■ PROVIDED PASSAGE
Radioactive Iodine Ups Survival for Thyroid Microcarcinomas

Nancy A Melville

November 12, 2014

SAN DIEGO — Radioactive iodine (RAI) shows benefit in improving overall survival among papillary-thyroid carcinoma patients across all tumor size categories, including the very smallest, according to new research presented here at the 2014 Annual Meeting of the American Thyroid Association.

"Radioactive-iodine ablation in papillary-thyroid cancer is associated with a statistically significant but small overall survival advantage for most patients," Dr Paritosh Suman (North Shore University Health System, Evanston, Illinois) told the meeting.

While papillary-thyroid carcinoma in general is associated with an excellent prognosis, its incidence is on the rise, and there is some debate over appropriate treatment across the various tumor sizes.

In addition to the standard treatment of surgical resection, RAI is recommended when the tumor size represents a high risk; however, there has been debate over its efficacy on smaller tumors.

These new findings will likely add to the debate over treatment of the smallest thyroid cancers. But there are some important limitations in terms of the survival data specifics, commented Dr Megan Haymart (University of Michigan Health System, Ann Arbor).

"I think the authors performed an interesting study that both adds to our knowledge and opens the door for additional questions," she told Medscape Medical News.

"The study will add to the controversy surrounding when to use radioactive iodine for thyroid cancer, [but] a major limitation is the fact that the database captures only overall survival, not disease-specific survival," she said.

■ TO DO
In the thyroid cancer article, what does Dr Megan Haymart identify as a major limitation of the study, and why? Answer in one to three sentences. The material that follows the thyroid cancer article has no part in this work.

■ DATA TO EXAMINE
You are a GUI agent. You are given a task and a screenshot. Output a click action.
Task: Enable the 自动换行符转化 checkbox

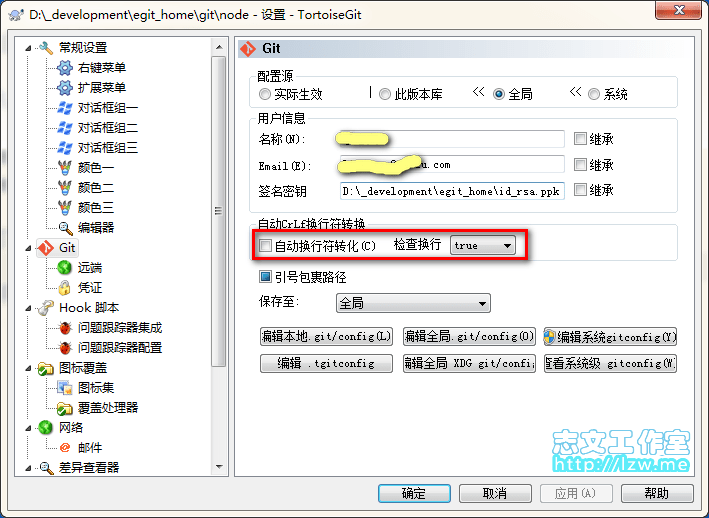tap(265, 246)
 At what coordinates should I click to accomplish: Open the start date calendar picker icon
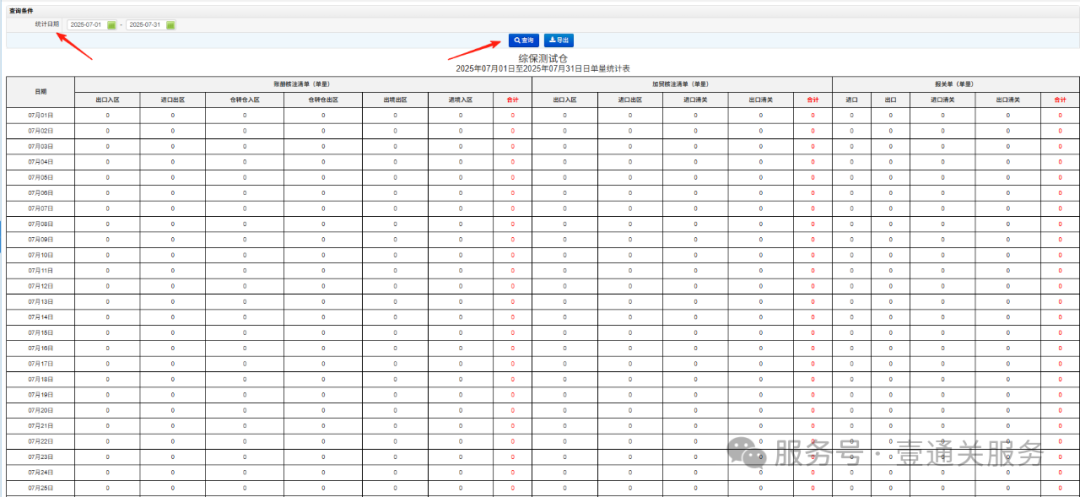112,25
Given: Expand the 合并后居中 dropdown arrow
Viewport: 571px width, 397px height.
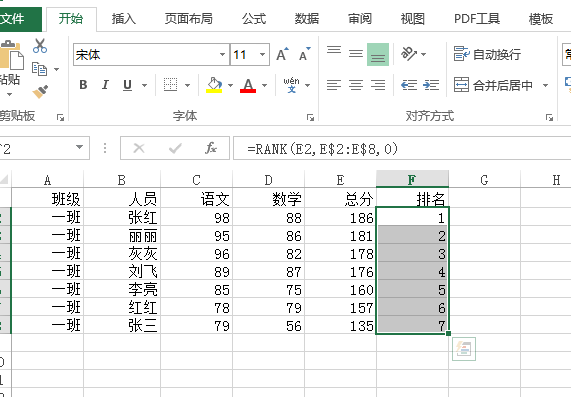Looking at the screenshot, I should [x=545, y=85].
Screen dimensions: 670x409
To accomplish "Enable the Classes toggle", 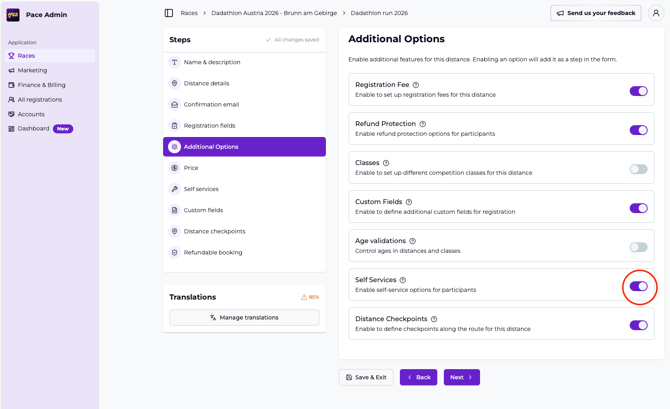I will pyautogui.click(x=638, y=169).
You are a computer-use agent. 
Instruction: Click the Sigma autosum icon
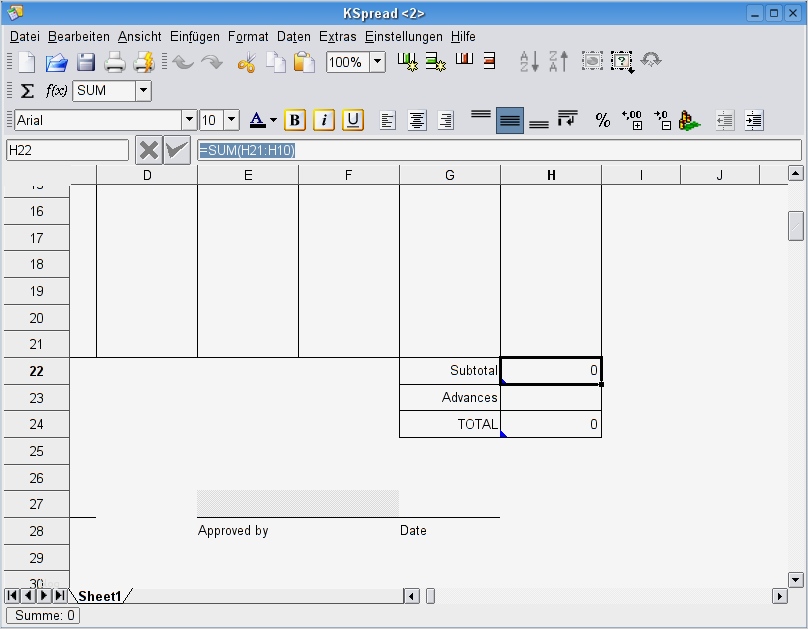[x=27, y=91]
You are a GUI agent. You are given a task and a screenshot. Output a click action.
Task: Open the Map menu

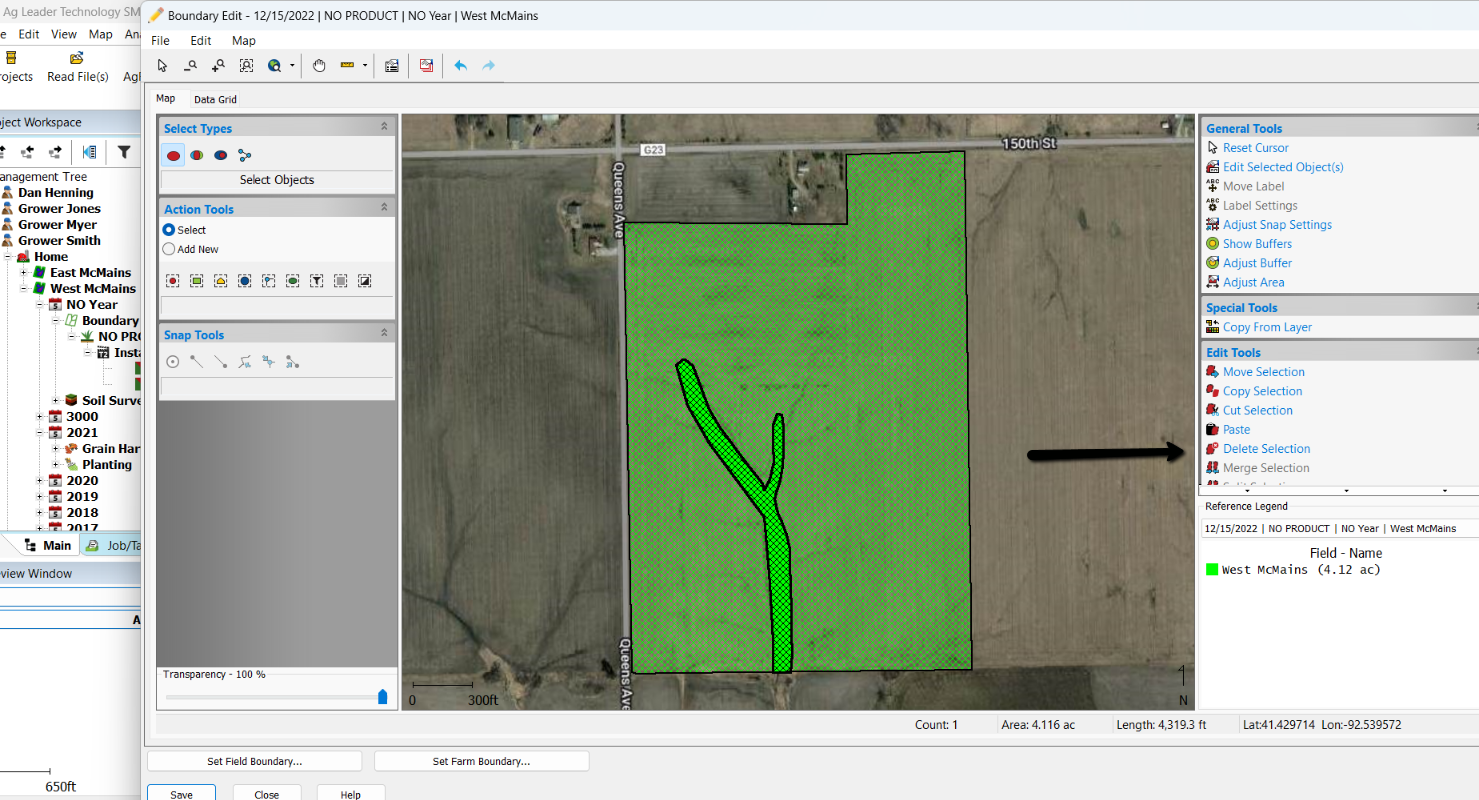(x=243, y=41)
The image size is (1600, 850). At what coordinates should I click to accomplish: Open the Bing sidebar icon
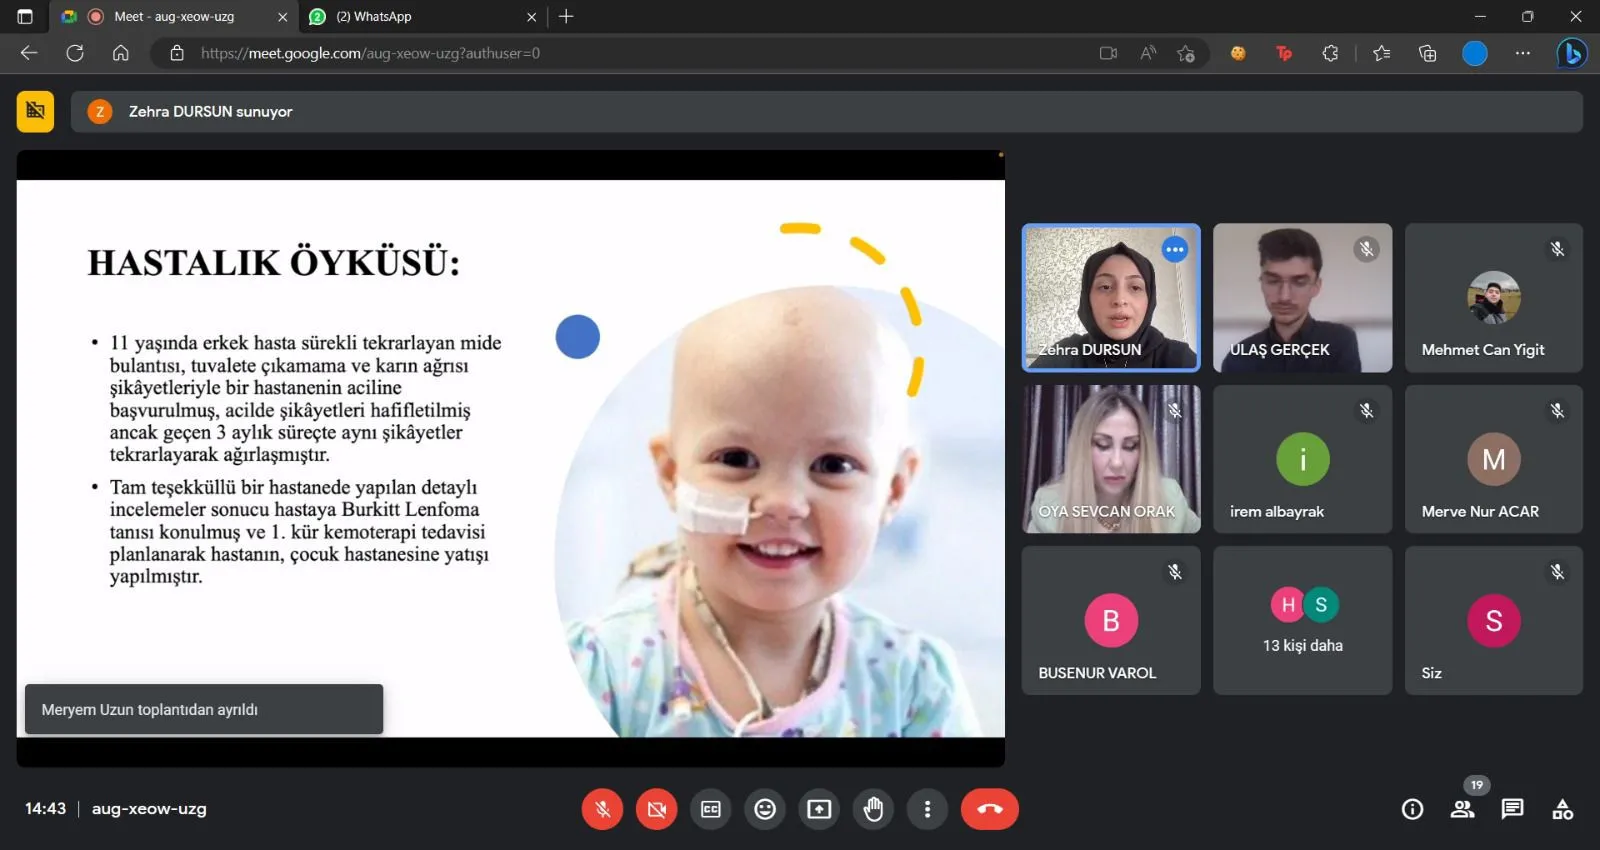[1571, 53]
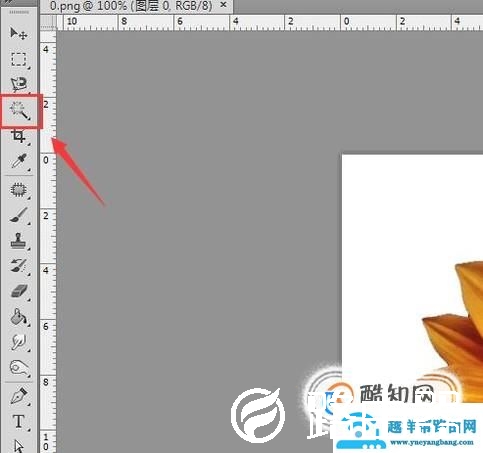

■ TASK OUTPUT
Dr Megan Haymart says a major limitation lies in the study's survival data. The database captures only overall survival, not disease-specific survival.